Generalizing the scenario, during the reduction algorithm's breadth-first
search through a counterexample \ttp{cex}'s sub-values, we may happen upon a
sub-value \ttp{cex'} that has the same type as \ttp{cex} and fails the property
(while passing any preconditions).  In this case, we can return \ttp{cex'}
directly, and rerun the reduction algorithm on \ttp{cex'}.  In
Figure~\ref{fig:reduce0}, we show an updated reduction algorithm, \ttp{reduceOpt},
that implements this optimization.  The function \ttp{testHole} tests the
current sub-value and if it fails the property, the function tests the sub-value
directly.


\subsubsection{Bounding Counterexample Exploration}

SmartCheck's implementation contains flags to allow the user to customize its
behavior.  Three flags that are relevant to the reduction algorithm are the
following:
%
\begin{code}
scMaxReduce :: Int
scMaxSize   :: Int
scMaxDepth  :: Maybe Int
\end{code}
%
\noindent
The \ttp{scMaxReduce} flag controls the number of values generated by the
reduction algorithm for each sub-value analyzed.  \ttp{scMaxSize} controls the
maximum size of values generated to replace sub-values by the reduction
algorithm.  Thus, new sub-values must be strictly smaller than the minimum of
\ttp{scMaxSize} and the size of the sub-value being replaced.  Finally,
\ttp{scMaxDepth} determines the maximum depth in the counterexample the
reduction algorithm should analyze.  A value of \ttp{Nothing} means that the
counterexample should be exhaustively reduced, as the algorithm is presented in
Figure~\ref{fig:reduction}.  For example, the depth of a list is determined by
its length, and the depth of the binary tree defined in Section~\ref{sec:reduct}
is determined by the function \ttp{depth}:
%
\begin{code}
depth L         = 0
depth (B t0 t1) = 1 + max (depth t0) (depth t1)
\end{code}
%
\noindent
Of the flags, \ttp{scMaxDepth} is the most important for controlling
efficiency, particularly for large product types with significant ``fan out''.
The number of sub-values of a product type value can grow exponentially with
respect to the depth.  Furthermore, note that as the reduction algorithm
descends further, there is less chance to reduce the size of the value overall,
since smaller and smaller sub-values are replaced.

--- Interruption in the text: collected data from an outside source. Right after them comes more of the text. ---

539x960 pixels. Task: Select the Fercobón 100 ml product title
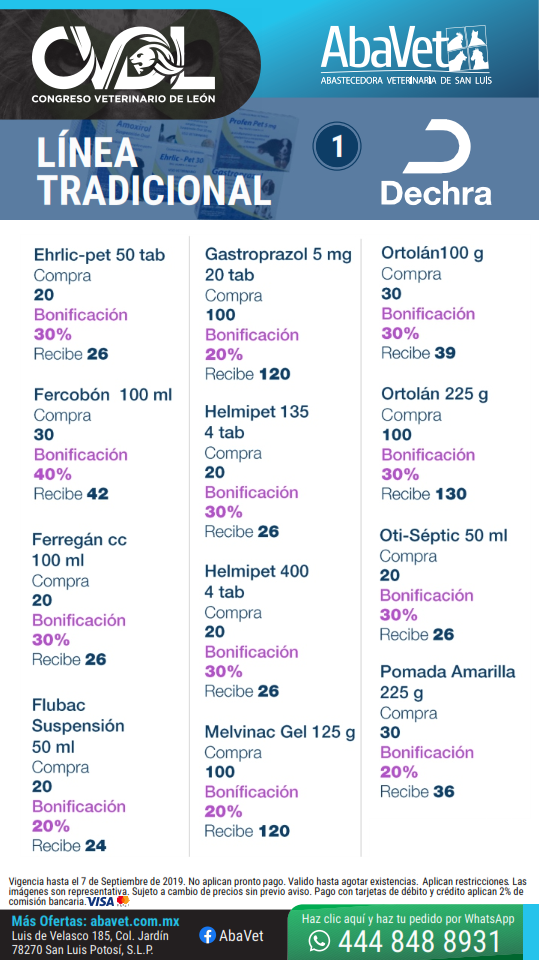point(103,395)
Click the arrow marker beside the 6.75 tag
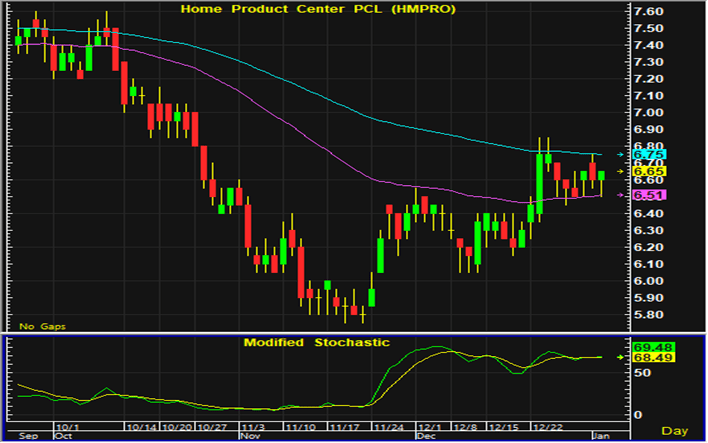708x443 pixels. tap(622, 155)

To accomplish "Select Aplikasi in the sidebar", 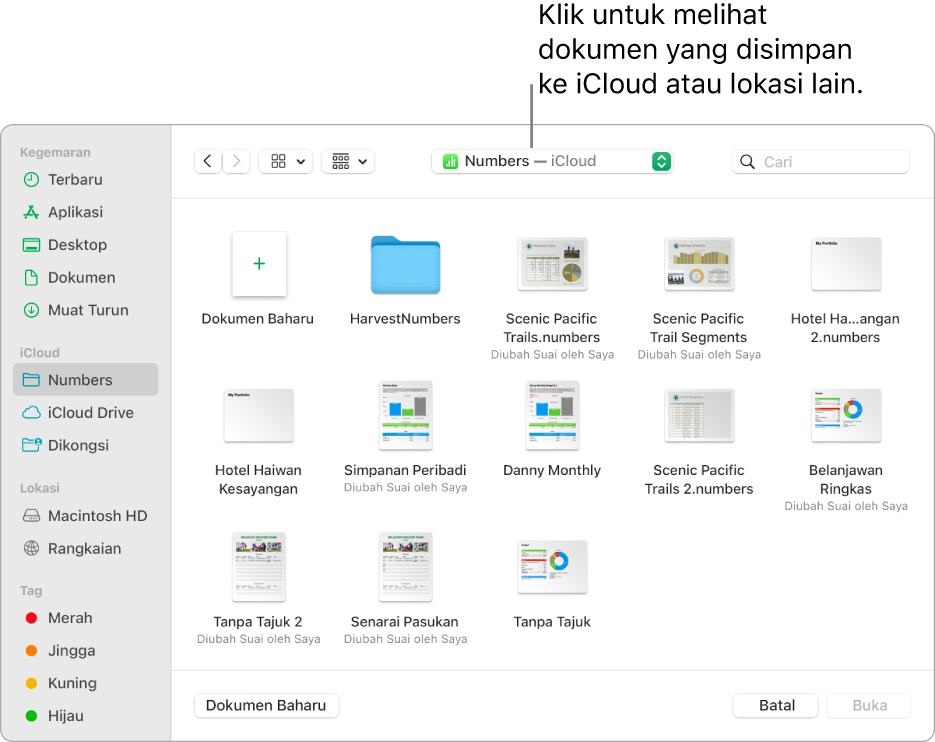I will point(75,212).
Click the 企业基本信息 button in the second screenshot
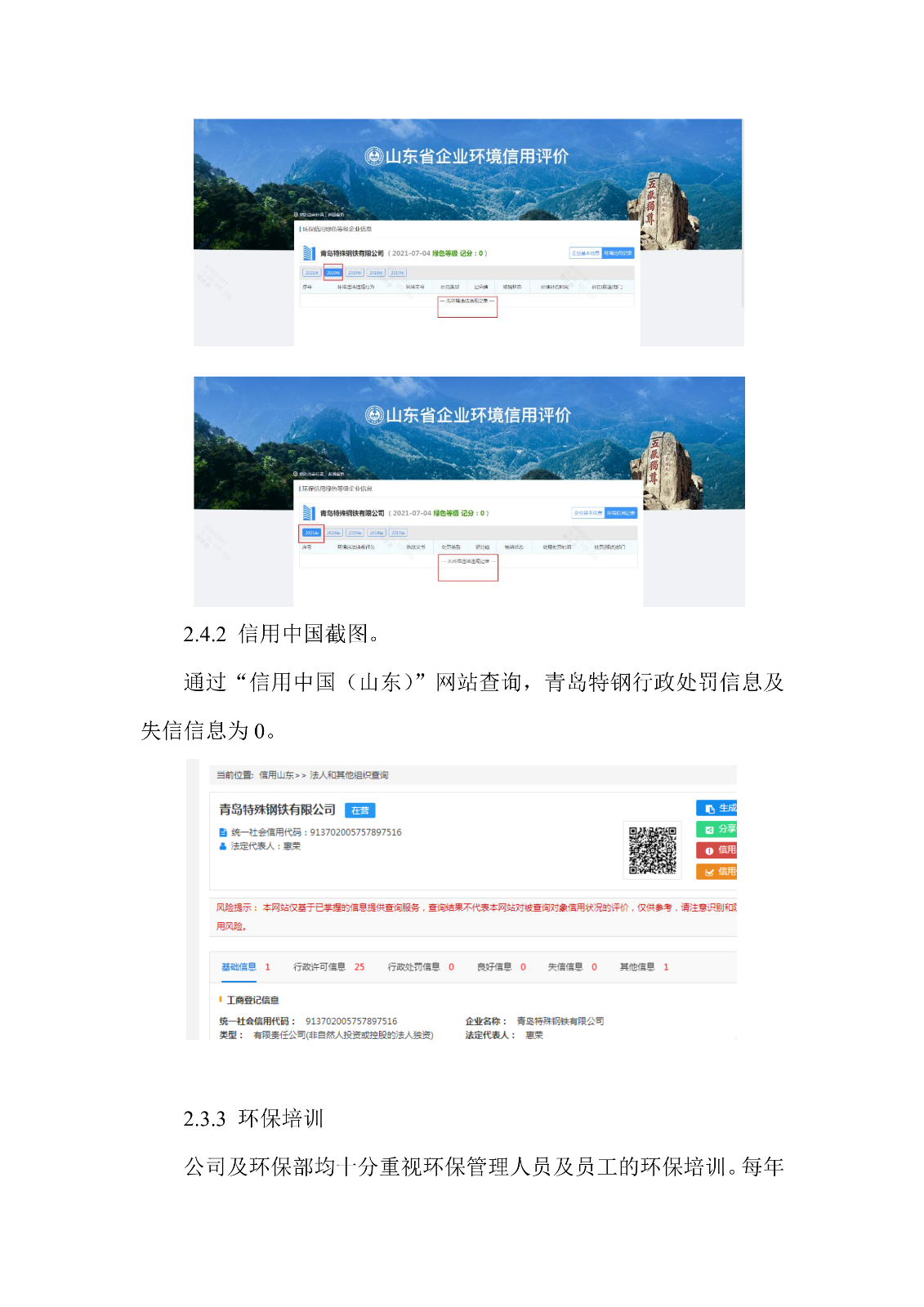 588,513
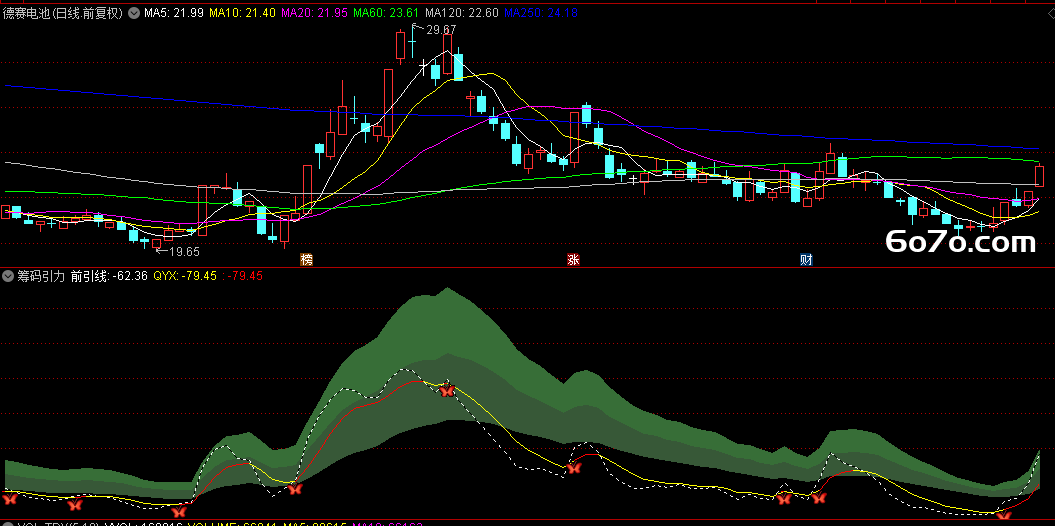
Task: Click the butterfly below the 涨 marker
Action: point(573,467)
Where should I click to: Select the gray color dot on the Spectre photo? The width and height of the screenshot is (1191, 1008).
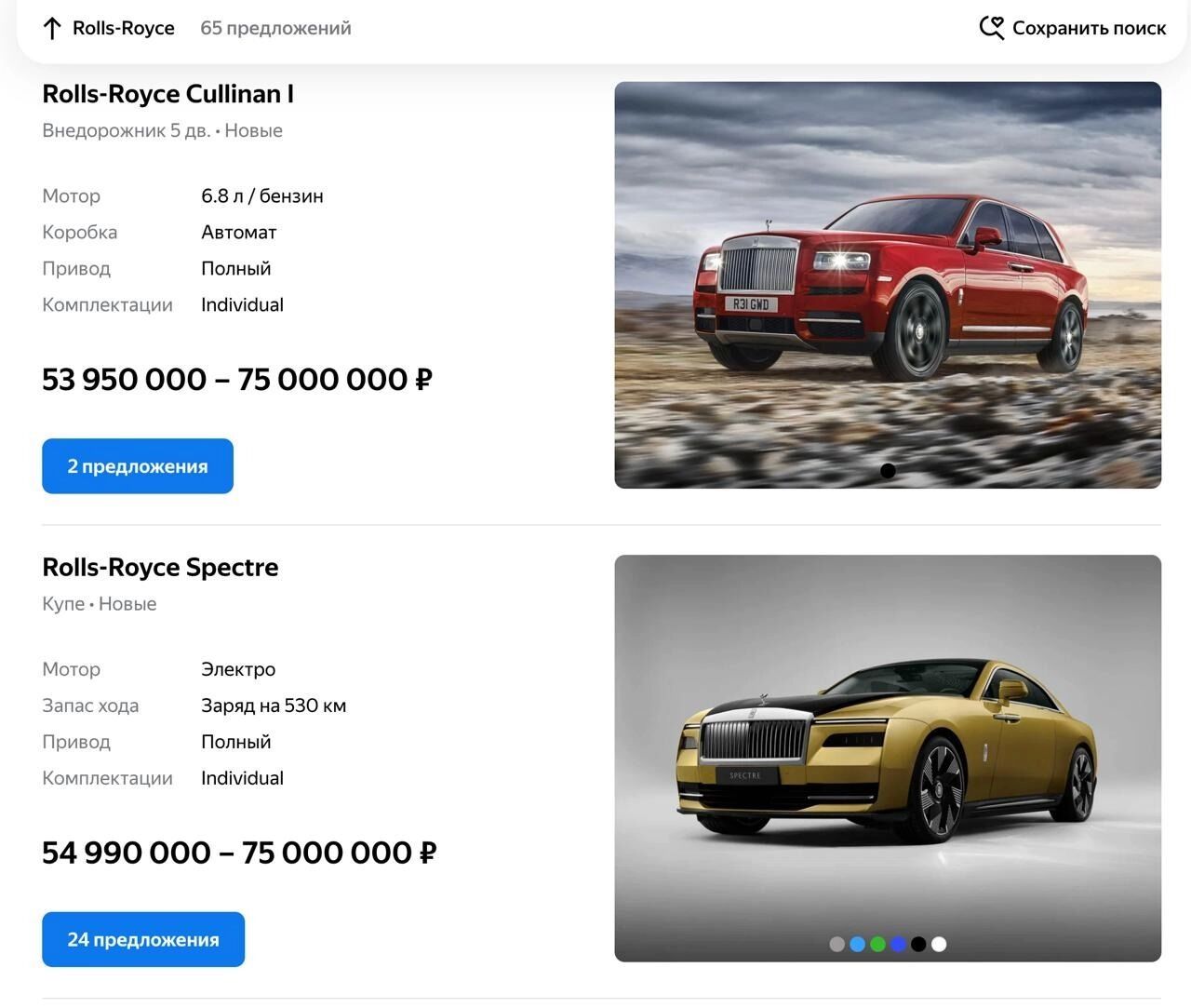[x=836, y=945]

\section{Counterexample Generalization}\label{sec:generalization}

Small counterexamples make debugging easier, but they are just half the battle.
To go from a specific counterexample to the required fix in a program, the
programmer must have a flash of insight in which she generalizes the
counterexample to a set of counterexamples for which the program and property
fails.  The generalization step is an important yet under-appreciated step in
the debugging process.  A characterizing formula reduces the noise in favor of
the signal by abstracting away portions of large counterexample that are
irrelevant to why it violates the property.

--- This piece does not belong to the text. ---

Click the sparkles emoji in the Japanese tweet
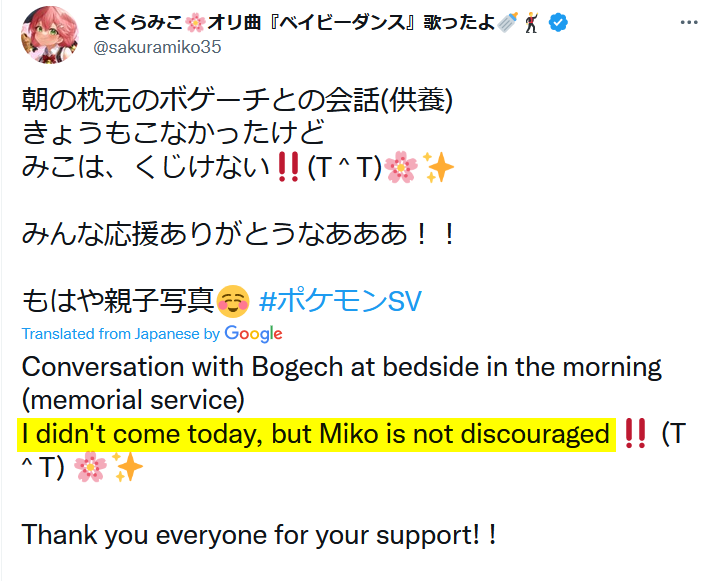720x581 pixels. point(438,167)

The characterization of counterexamples that most helps the programmer should
strike a middle ground.  A single counterexample is too specific.  On the other
hand, the property itself is a formula that over-approximates the failing
inputs.  In this section, we describe two kinds of formula that fall between
these two extremes that we call universal and existential sub-value
generalization, respectively.  We then describe a third approach to
generalization to automatically strengthen a property's precondition to obtain
new counterexamples.

\subsection{Universal Sub-Value Generalization}\label{sec:universal}
Consider again the calculator language from Section~\ref{sec:subval}.  The
property \ttp{prop\_div} is violated for any numerator, so we might generalize a
counterexample like
%
\begin{code}
Div (Add (C 7) (C 3)) (Add (C (-5)) (C 5))
\end{code}
%
\noindent
by the formula
%
\begin{code}
forall x . Div x (Add (C (-5)) (C 5))
\end{code}
%
\noindent
since any dividend results in divide-by-zero for the given divisor.  Not only do
the generalizations assist the programmer's insight, but they reduce the sheer
size of the counterexample.  We call the kind of formula just shown
\emph{universal sub-value generalization} and it is implemented in SmartCheck.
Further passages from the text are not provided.